I recently saw your post regarding that, and I am impressed. Everyone has a different tolerance, so as long as it doesn’t seem to cause you any issues it should be OK to continue. Just keep an eye out for any signs of cytotoxicity, as those symptoms are typically more long-term side effects.
Good to hear, I was a bit thrown off by that glass jam jar. I’m assuming the poly bag that you store your syringes in is also blackout.
Regarding a viable vehicle, I don’t know. That’s why I said I’d personally try to solubilize in MCT oil, as I’m curious as to what the solubility limit would be. Corn oil is quite a piss-poor oil solvent, and I don’t believe anyone in pharma uses that as a vehicle (not sure why they included it in that paper).
It would have been more helpful if they tried to solubilize in common oily injection vehicles such as grapeseed, cottonseed, or MCT oil, but I suppose I have to find out myself at some point. I am considering compounding some solutions as an experiment, particularly with castor oil which has great sustained-release properties. I cannot deny your argument in favor of injections instead of the oral route, so I would like to help out in that regard since it’s in my field of work. I’m a young scientist, though (in other words, broke), so it may take me a bit to gather the resources.
Interesting that benzyl alcohol can solubilize rapamycin better than DMSO, though! Benzyl alcohol/benzyl benzoate are common preservatives to add to injectable formulations. This makes me think that a blend of 10% DMSO, 10-40% benzyl benzoate/alcohol, and a carrier oil like MCT or castor oil might just work, as I had initially speculated.
At the concentrations you are using (37.5 mg/mL), I think it may be possible to formulate a depot injection, similar to testosterone cypionate. I would have to do a calculation referencing the pKa and pharmacokinetics of rapamycin to estimate how such a depot injection would perform. I’ll definitely keep you posted if I have the time to do it. Quite exciting!
When I stated that it is preferred to be dosed and eliminated quickly, I am referring to the nasty side effects of long-term daily dosing experienced by organ transplants. Namely, hyperglycemia/hypertriglycerimia, weakened immune system, and increased rate of infections.
This is why the weekly/periodic dosing schedule exists - to avoid the side effects while retaining the benefits. The longevity benefits are thought to be due to mTORC1 inhibition, but rapamycin also has the off-target of mTORC2 inhibition, which is the likely model for why the aforementioned side effects occur.
By injecting high-dose rapamycin, you are effectively putting yourself at risk for these side effects. Granted, I agree with you that the weekly oral dosing is suboptimal, and there certainly is a need for better therapies.

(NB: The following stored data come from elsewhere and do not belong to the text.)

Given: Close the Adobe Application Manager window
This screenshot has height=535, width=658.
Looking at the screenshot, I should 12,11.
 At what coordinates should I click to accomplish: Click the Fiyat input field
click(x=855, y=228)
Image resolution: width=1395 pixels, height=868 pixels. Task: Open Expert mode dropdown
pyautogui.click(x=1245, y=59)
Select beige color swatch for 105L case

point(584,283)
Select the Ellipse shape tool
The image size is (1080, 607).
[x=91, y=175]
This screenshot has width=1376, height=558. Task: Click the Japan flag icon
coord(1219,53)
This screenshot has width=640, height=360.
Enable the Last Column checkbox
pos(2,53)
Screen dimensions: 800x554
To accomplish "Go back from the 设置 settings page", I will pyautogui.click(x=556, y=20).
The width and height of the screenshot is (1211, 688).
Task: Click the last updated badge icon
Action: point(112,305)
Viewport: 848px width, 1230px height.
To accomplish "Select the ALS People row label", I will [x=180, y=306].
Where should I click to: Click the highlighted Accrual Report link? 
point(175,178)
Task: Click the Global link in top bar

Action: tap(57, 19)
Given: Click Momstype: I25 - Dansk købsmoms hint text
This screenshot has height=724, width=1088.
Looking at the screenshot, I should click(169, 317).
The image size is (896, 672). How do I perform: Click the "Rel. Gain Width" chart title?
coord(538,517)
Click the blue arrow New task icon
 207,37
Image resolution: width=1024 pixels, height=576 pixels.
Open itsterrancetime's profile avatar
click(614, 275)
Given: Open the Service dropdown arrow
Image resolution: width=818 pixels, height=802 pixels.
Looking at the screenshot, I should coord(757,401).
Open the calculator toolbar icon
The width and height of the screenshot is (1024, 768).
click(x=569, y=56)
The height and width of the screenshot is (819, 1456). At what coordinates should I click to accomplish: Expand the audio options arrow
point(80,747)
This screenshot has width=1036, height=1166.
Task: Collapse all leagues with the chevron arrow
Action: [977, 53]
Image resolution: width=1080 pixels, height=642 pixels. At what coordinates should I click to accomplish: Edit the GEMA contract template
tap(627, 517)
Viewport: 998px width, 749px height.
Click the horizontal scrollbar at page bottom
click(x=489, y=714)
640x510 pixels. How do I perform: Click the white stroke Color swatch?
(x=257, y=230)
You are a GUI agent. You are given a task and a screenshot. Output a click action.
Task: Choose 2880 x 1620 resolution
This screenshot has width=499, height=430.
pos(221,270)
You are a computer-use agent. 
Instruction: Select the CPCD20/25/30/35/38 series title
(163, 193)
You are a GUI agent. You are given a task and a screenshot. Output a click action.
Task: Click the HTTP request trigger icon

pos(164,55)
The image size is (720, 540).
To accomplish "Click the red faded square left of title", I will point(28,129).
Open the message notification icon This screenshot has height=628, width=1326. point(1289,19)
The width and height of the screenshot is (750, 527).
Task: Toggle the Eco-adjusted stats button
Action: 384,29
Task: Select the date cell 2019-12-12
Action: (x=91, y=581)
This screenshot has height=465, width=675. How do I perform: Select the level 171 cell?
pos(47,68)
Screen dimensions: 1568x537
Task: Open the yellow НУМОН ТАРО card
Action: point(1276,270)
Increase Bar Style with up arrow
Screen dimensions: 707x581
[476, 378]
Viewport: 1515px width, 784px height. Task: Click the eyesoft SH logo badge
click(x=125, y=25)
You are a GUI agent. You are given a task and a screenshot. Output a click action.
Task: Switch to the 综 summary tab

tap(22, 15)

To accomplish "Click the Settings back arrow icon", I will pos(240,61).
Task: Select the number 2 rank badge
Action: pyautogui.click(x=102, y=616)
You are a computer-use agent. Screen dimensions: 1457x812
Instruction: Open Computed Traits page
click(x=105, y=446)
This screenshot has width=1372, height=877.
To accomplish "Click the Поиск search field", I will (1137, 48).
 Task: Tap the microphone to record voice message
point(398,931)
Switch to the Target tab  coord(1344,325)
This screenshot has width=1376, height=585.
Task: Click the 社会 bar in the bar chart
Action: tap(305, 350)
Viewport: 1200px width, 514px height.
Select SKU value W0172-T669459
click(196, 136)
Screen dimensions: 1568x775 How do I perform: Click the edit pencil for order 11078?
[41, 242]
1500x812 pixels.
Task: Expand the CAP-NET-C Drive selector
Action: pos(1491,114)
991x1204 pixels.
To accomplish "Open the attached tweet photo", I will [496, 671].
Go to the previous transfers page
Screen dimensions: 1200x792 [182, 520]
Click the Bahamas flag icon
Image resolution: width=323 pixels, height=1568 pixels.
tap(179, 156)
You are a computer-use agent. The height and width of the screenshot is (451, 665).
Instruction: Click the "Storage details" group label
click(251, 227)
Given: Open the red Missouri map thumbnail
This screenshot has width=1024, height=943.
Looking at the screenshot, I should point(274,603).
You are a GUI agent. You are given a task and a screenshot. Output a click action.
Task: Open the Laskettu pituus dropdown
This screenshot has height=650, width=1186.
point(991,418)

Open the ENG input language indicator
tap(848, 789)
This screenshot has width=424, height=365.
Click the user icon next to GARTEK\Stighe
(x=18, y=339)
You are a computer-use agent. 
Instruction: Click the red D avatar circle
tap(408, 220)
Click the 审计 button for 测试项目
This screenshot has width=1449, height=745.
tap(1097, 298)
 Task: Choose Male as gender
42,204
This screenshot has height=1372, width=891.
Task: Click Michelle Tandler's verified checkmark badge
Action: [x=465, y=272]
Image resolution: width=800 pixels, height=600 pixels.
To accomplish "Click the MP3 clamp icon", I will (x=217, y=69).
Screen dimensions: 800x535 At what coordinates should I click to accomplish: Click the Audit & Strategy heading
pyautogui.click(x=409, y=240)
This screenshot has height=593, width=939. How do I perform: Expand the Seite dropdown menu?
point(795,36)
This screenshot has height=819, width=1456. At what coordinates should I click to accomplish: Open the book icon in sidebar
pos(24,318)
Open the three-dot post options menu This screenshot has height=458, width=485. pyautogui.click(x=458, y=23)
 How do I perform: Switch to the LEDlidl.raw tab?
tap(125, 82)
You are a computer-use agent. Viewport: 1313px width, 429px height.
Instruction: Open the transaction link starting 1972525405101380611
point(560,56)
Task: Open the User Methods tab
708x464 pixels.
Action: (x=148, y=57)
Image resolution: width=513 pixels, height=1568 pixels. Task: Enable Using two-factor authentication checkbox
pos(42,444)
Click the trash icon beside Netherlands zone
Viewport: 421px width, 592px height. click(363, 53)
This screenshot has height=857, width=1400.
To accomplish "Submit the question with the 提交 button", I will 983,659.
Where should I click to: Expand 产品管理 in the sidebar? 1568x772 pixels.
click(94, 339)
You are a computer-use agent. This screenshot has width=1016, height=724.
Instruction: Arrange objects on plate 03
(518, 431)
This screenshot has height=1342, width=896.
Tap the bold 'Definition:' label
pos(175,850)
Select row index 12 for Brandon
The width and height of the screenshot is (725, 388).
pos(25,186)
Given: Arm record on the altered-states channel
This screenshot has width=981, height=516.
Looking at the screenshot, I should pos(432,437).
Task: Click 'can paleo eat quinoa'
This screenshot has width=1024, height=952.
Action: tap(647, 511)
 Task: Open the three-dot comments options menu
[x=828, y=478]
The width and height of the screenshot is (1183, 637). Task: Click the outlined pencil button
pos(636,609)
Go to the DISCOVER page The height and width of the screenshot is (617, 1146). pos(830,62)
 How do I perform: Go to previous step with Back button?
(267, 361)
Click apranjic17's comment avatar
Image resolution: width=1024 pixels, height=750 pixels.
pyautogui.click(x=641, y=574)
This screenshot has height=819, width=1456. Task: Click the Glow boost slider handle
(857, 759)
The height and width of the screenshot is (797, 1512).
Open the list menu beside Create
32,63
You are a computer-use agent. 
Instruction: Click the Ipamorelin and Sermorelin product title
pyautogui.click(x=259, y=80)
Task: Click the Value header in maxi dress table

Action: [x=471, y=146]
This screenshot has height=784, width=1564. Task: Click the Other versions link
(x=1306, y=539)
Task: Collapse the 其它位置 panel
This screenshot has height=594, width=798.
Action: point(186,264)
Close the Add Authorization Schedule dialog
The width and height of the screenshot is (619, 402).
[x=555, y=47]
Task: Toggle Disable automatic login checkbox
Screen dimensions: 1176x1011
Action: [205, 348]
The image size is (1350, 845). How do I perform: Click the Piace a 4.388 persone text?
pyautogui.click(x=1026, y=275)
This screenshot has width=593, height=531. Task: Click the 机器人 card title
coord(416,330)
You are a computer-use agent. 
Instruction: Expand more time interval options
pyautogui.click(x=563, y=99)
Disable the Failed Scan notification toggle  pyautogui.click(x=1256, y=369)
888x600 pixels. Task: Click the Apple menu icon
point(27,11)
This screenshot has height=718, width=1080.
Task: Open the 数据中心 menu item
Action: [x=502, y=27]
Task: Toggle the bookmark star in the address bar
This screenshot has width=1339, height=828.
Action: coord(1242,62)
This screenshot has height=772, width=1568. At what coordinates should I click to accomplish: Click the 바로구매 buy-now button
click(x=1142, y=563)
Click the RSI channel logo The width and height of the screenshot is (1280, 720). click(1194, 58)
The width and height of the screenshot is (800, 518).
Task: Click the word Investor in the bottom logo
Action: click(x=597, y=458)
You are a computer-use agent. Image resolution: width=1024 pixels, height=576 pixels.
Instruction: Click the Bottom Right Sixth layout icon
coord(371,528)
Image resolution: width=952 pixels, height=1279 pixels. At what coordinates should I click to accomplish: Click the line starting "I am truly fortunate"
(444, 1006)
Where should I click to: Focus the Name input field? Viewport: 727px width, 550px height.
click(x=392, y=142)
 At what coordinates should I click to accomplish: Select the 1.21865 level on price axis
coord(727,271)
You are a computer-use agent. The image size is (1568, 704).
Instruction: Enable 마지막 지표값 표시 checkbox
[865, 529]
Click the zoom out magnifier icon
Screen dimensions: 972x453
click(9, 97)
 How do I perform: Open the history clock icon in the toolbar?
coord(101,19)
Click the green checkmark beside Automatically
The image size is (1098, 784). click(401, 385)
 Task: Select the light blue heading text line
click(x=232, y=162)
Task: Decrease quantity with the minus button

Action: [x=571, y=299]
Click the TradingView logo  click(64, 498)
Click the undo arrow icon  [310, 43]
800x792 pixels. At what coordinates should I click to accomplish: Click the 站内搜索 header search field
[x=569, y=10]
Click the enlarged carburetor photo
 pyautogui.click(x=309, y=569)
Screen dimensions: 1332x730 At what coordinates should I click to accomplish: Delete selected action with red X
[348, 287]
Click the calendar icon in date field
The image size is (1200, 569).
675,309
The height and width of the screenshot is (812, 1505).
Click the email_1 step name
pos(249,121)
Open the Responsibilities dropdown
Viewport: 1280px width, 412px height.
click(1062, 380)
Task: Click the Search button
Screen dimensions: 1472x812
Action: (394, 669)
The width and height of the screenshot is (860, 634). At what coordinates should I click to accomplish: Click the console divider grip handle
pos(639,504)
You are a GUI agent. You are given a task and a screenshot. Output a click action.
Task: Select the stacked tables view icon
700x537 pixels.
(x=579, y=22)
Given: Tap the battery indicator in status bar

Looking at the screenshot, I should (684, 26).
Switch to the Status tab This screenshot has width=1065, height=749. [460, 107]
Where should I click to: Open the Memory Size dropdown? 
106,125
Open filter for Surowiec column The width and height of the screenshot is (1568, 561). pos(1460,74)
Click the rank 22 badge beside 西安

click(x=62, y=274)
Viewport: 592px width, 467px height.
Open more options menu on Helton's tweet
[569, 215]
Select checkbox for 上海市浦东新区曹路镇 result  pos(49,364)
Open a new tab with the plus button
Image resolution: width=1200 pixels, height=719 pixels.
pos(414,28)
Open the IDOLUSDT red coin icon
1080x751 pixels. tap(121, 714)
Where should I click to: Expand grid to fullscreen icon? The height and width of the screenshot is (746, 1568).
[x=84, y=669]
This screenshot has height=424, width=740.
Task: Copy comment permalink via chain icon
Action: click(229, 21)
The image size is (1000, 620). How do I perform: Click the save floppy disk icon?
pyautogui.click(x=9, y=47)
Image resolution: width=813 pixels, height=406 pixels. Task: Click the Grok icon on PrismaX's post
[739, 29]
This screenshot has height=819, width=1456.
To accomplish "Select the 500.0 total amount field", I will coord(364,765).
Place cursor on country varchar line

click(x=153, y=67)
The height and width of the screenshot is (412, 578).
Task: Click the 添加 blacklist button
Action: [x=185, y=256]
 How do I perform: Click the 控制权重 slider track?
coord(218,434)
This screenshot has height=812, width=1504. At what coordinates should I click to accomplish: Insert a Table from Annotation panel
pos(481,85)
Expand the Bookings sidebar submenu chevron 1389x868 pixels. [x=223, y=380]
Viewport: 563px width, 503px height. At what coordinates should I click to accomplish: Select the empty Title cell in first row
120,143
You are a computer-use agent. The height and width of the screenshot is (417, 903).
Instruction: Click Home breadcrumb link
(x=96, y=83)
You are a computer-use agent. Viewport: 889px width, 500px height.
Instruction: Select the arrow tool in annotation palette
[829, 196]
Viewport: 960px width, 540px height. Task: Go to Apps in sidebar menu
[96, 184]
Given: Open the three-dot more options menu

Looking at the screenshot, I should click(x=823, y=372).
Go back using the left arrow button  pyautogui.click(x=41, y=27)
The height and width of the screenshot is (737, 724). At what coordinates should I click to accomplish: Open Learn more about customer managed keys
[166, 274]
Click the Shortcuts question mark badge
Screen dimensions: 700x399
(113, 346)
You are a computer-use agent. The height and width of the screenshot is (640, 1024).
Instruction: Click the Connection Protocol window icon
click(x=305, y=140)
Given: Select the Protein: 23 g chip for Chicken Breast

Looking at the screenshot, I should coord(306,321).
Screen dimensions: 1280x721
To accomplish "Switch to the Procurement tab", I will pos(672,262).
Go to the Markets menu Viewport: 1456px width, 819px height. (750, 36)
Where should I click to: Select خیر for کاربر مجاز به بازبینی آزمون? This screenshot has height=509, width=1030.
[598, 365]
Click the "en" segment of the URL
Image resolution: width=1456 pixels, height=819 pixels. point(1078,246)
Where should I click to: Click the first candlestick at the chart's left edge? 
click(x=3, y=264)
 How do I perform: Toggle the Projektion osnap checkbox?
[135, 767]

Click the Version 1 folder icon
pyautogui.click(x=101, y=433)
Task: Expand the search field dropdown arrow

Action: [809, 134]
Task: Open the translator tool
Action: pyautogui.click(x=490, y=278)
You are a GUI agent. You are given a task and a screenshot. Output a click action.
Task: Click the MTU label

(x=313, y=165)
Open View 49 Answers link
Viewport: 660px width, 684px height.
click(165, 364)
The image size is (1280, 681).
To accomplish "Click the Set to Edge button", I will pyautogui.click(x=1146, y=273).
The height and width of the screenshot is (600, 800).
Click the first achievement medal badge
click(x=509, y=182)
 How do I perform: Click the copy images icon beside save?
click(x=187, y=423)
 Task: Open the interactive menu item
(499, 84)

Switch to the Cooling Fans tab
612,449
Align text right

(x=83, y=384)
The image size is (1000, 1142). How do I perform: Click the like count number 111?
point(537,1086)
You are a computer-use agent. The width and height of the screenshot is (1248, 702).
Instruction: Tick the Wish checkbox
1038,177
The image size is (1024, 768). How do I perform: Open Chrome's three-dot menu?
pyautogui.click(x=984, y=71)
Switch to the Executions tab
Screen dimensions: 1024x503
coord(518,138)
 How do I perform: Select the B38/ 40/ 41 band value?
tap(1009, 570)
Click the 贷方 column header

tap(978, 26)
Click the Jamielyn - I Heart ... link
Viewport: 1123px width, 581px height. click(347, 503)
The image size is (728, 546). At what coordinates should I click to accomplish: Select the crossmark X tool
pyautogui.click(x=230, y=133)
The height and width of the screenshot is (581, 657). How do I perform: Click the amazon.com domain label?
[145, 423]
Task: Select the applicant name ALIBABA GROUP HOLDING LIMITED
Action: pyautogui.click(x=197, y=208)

I acknowledge that such dosing protocols exist that are comparable to what you are currently doing, but we are not cancer or organ transplant patients. Yes, those patients do take rapamycin for years, but it is quite a miserable experience for a lot of them.
I am in no way disparaging you for what you are doing. I think you’re quite the badass biohacker! I’m just expressing my own concerns over such a therapy as a clinical scientist, but I don’t think the fact that I wear a white labcoat to work should invalidate your approach to your own personal health.
It is indeed interesting that they are rolling out an IV protocol for rapamycin. But keep in mind, IV is fundamentally different from IM. IV is considered a short-release route of administration, while IM is a sustained-release. IM must first diffuse through muscle tissue and then into the bloodstream, while IV just goes directly into the bloodstream. As such, the peak concentration is reached far more quickly in IV, and also gets eliminated that much more quickly than IM.
Furthermore, it seems they are doing one dose per week for two weeks, then one week off. So, in effect, it isn’t that much different from the high-dose weekly protocols that some have on this forum.